This is Jessica’s story. She shares her experience with chlamydia and gonorrhea, and she has a message for all of you. Her name has been changed to protect her identity.
“I know I’ve had a slew of yeast infections, lots of bizarre bouts of discharge AND spotting between my periods in my 30 years of surviving planet earth. But I never once thought I had gonorrhea or chlamydia.” Said Jessica
The STDs I’ve avoided confronting the most are chlamydia and gonorrhea. Herpes has so many visible symptoms, it’s impossible not to think about, and HIV/AIDS had such a devastating impact on our culture, it’s been lingering in my brain forever.
I never really heard a ton about chlamydia or gonorrhea, though, so I didn’t seek out the knowledge often. In high school, it was like these were feared, elusive and quiet diseases.
Naturally, I heard about people getting it, but I was never really sure how I could get it or what the symptoms were. I assumed as long as I felt (and looked) OK, then I was totally fine.
So I decided it was time to break the chlamydia and gonorrhea silence and get some expert advice, and thank goodness I did because I learned a LOT.
I spoke with OB/GYN Dr. Gan. The sobering truth she mentioned was that majority of STI cases are asymptomatic, meaning they have no physical symptoms whatsoever.
While gonorrhea and chlamydia “don’t usually feel like anything.” “A lot of people think just because they feel fine, they are fine. And that simply isn’t true,” she says.
Unfortunately, STIs are notorious “biologically against women.” This means women under 25 years old are in the majority of people who have both chlamydia and gonorrhea. However, If chlamydia and gonorrhea go untreated, they are likely to have extremely serious ramifications, which may be even direr in women than in men.
Some of the symptoms women can experience when they have chlamydia and gonorrhea are “yellow-green discharge, light bleeding between your periods and an occasional burning sensation while urinating.” In fact, if both infections go untreated, there’s a higher risk for pelvic inflammatory, inflammatory disease, infertility, chronic pelvic pain and cervical cancer.
I know I’ve had a slew of yeast infections, lots of bizarre bouts of discharge AND spotting between my periods in my 30 years of surviving planet earth. But I never once thought I had gonorrhea or chlamydia.
Instead, I just blindly chalked it up to unbalanced hormones and a humid climate. And the truth is, it probably is just that. Once again, these two STIs are usually devoid of visible symptoms.
Lucky for all of us, chlamydia and gonorrhea can be cured! Chlamydia and gonorrhea usually require a dose of antibiotics.
Her message to you:
In short, use a condom. Condoms are 98 percent effective at preventing STDs. So wrap it up, get tested, enjoy the bloom of your youth and stay healthy.

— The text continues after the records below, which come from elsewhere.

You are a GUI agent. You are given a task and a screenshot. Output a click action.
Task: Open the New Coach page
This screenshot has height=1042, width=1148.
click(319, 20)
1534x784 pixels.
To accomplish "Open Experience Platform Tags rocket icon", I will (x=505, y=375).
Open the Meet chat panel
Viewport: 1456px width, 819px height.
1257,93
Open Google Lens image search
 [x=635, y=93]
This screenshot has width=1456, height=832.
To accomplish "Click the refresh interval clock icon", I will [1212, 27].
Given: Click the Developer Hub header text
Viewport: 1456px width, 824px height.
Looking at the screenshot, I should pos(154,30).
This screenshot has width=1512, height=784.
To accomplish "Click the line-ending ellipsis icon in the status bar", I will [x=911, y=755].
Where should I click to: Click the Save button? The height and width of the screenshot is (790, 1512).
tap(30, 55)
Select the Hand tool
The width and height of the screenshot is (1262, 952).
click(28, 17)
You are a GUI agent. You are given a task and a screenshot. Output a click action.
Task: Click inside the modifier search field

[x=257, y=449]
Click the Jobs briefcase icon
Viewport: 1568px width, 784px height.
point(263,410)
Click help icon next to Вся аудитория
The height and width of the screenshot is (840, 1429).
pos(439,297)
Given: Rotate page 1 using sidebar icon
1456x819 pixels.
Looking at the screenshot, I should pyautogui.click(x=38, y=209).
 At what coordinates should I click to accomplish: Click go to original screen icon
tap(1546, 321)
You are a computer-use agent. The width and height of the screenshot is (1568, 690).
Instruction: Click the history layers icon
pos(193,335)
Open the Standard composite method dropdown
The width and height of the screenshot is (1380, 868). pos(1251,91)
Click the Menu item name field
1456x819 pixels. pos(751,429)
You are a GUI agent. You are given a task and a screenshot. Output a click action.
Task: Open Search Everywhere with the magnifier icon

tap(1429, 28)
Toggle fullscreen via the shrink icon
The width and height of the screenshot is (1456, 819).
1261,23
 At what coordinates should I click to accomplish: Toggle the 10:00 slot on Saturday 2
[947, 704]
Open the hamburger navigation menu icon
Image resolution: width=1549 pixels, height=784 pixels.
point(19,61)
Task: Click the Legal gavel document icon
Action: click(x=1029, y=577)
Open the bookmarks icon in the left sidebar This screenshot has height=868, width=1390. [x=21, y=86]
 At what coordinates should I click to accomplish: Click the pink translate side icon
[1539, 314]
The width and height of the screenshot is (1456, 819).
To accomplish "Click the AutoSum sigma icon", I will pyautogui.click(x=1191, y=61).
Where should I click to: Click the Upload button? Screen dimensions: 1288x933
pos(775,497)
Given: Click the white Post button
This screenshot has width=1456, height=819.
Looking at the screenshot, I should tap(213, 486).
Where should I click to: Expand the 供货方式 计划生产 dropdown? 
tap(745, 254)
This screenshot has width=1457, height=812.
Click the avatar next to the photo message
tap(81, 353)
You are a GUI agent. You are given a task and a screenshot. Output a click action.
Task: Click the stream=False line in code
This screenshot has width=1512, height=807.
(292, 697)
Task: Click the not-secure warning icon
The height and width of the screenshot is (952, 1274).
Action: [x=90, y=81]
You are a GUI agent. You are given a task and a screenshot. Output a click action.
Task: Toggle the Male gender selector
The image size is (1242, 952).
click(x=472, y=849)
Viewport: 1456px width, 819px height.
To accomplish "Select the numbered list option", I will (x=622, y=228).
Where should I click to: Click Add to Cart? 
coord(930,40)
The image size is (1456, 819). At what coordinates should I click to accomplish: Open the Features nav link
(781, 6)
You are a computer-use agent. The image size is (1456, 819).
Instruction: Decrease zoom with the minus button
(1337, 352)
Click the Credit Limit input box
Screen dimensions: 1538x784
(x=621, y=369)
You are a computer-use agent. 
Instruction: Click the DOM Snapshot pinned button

Just because you feel fine, doesn’t mean you shouldn’t be getting your health check and test. Don’t wait too long.
So how often should we head to the clinic for testing?
You should be getting tested at least once a year or more, depending on how many sexual partners you have or how high-risk your sexual partner is.
If you haven’t had your health check done in the last 24 months, I would like to urge you to do one today.